==== Task material ====

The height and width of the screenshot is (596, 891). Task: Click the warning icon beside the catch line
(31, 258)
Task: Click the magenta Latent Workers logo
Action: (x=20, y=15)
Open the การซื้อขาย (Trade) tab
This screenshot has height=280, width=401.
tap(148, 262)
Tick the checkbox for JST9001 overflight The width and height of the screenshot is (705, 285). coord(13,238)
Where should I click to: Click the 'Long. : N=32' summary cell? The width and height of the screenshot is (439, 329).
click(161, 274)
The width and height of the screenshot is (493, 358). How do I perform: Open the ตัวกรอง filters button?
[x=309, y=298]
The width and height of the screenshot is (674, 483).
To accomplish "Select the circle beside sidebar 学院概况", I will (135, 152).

====

#### Your task
Beginning with the first line above, transcribe all of the data exactly.

#### Result for this task
The height and width of the screenshot is (596, 891). Task: Click the warning icon beside the catch line
(31, 258)
Task: Click the magenta Latent Workers logo
Action: (x=20, y=15)
Open the การซื้อขาย (Trade) tab
This screenshot has height=280, width=401.
tap(148, 262)
Tick the checkbox for JST9001 overflight The width and height of the screenshot is (705, 285). coord(13,238)
Where should I click to: Click the 'Long. : N=32' summary cell? The width and height of the screenshot is (439, 329).
click(161, 274)
The width and height of the screenshot is (493, 358). How do I perform: Open the ตัวกรอง filters button?
[x=309, y=298]
The width and height of the screenshot is (674, 483).
To accomplish "Select the circle beside sidebar 学院概况", I will (135, 152).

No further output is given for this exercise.